一种简单的消化传代方法：加入PBS洗去血清或加入胰酶先中和血清的作用（30s），弃之，再加入适量胰酶作用10s-40s（根据细胞消化的难易程度），弃之，这样依赖残余的胰酶就可将细胞消化单细胞。

对于较难消化的细胞，可以用2%利多卡因消化5-8分钟，然后再弃去，加培养基吹打也可以，对细胞的影响不大。

对付难消化细胞的另一种方法：弃取培养液后，用0.04%的EDTA冲洗一次，再用1/4v的0.04%的EDTA室温孵育5min，弃取大部分EDTA，加入与剩余EDTA等量的胰酶（预热）总体积1/10v。消化到有细胞脱落。

注：EDTA对细胞肯定有伤害，EDTA可以与细胞膜上很多大分子蛋白上的中金属成分发生螯合，致使蛋白变性影响蛋白质的生物活性而发生损伤。但是，这种损伤是可逆的。就细胞传代所用的浓度和时间条件下，还不致对细胞产生过大影响。其实Hyclone的胰酶中就有EDTA。因此在一般细胞操作中不能用TE代替PBS洗细胞。

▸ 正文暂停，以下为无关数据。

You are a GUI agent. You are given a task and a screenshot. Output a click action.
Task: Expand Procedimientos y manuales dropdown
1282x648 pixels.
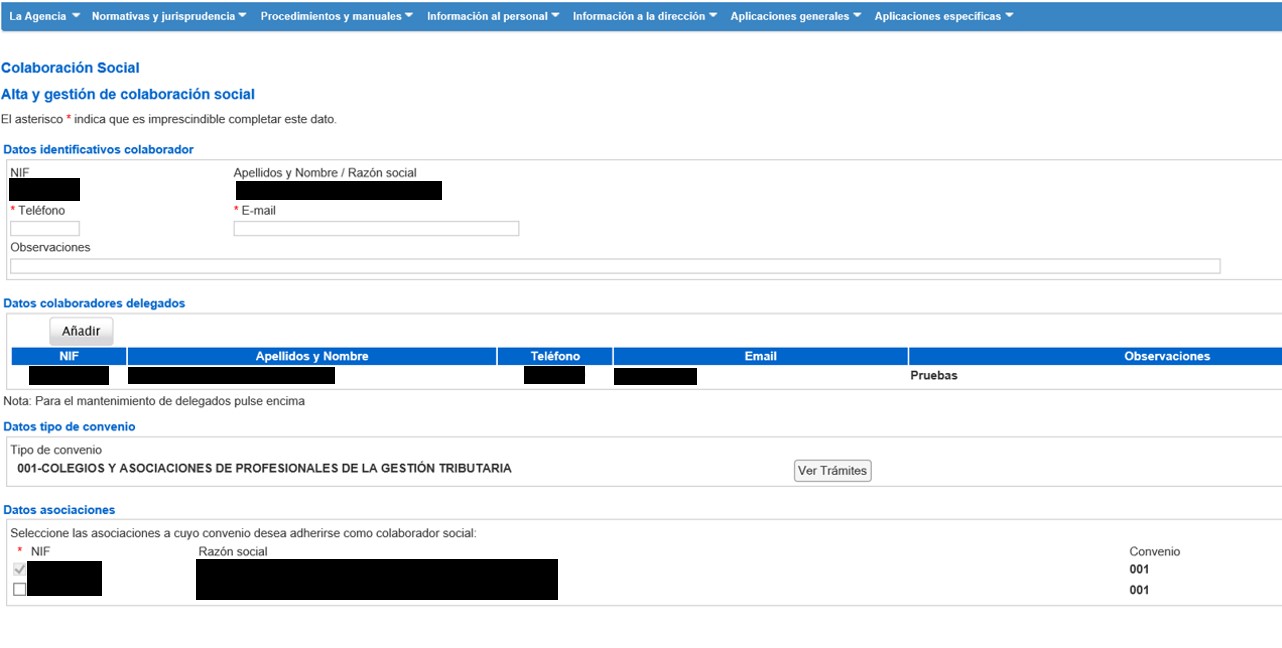[x=337, y=16]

消化时间和细胞类型、消化液的消化能力、细胞的密度等多种因素有关。一般养一种新的细胞要摸索一下消化时间，掌握细胞消化到什么程度恰到好处。新配的消化液消化能力较强，配好后可分装成小管，一次用完，其余冻在－20℃，以保持酶活力。消化液只需铺满瓶底即可，可放入培养箱中，因外在37℃时酶的活力高于常温，有利于缩短消化时间。还有一种方法，就是将胰酶铺满瓶底后，轻摇培养瓶，使胰酶与细胞充分解除，然后倒掉大部分胰酶，利用剩余的少量胰酶再消化一段时间，待细胞间空隙增大，瓶底呈花斑状即可。细胞生长到覆盖70～80％瓶底时消化较好，若细胞密度过大则消化后细胞易成团。

消化时间不应超过5分钟，否则对细胞损害很大。消化液覆盖细胞，成一薄膜，然后反复倾斜，使消化液冲刷细胞，当细胞收缩，部分细胞脱落时，可用完全培养基马上中和，同时吹打壁上细胞。应该没问题。